Memories are faulty at best. Often, the things that we remember happening, either never did, or they happened much differently than our recollections offer. Of course, as writers, many of us use memories, experiences, and even hometowns as touchstones to craft stories and narrative, swimming around in the pool of what we think we remember.

My final essay in The Perfect Number: Essays & Stories Vol. 1, “Goin’ Back,” is a narrative about my hometown of Lisbon Falls. I often describe the town where I grew up as “a bit rough around the edges” to characterize the changes that have happened to a place that was never high-end to begin with—however, it was never as shabby as it looks right now, in 2014.

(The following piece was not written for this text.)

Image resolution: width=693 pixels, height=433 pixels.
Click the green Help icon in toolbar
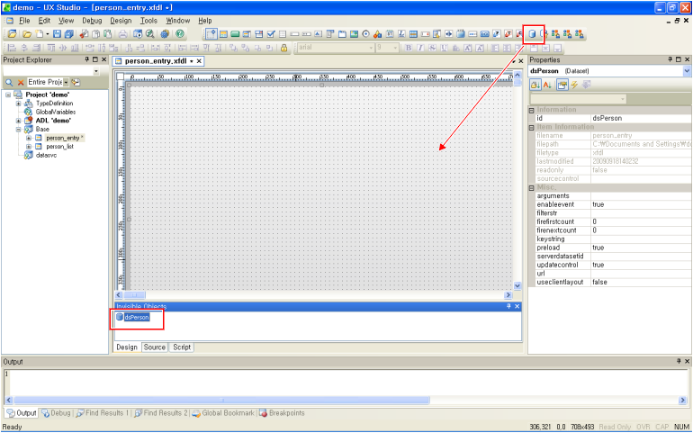point(180,34)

Thomas Wolfe was another writer who mined personal experiences and his hometown and included them in his fiction—me, I’m an essayist, not a fiction writer. As far as I know, I’m the only writer who hails from Lisbon Falls who has managed to weave together Thomas Wolfe, Libya Hill (the fictional town of his best-known book, You Can’t Go Home Again), and Lisbon Falls. I bind them together to try to articulate what’s happened to the town over not just the past 5-10 years, but I decided to go back much further than that to the 1970s, when the current unwinding began.

The Facebook page that pushed me to write the final essay in this new book of essays, “You know you’re from Lisbon ME if…”, was all lit up over the weekend about smoke, stink, and what many were calling a “controlled burn” down at the former U.S. Gypsum mill that’s no more—it’s just a big pile of rubble these days that sometimes smokes and stinks (like on Sunday afternoon). Rather shabby-looking, really.

No smoke in this photo--just rubble.

No smoke in this photo–just rubble.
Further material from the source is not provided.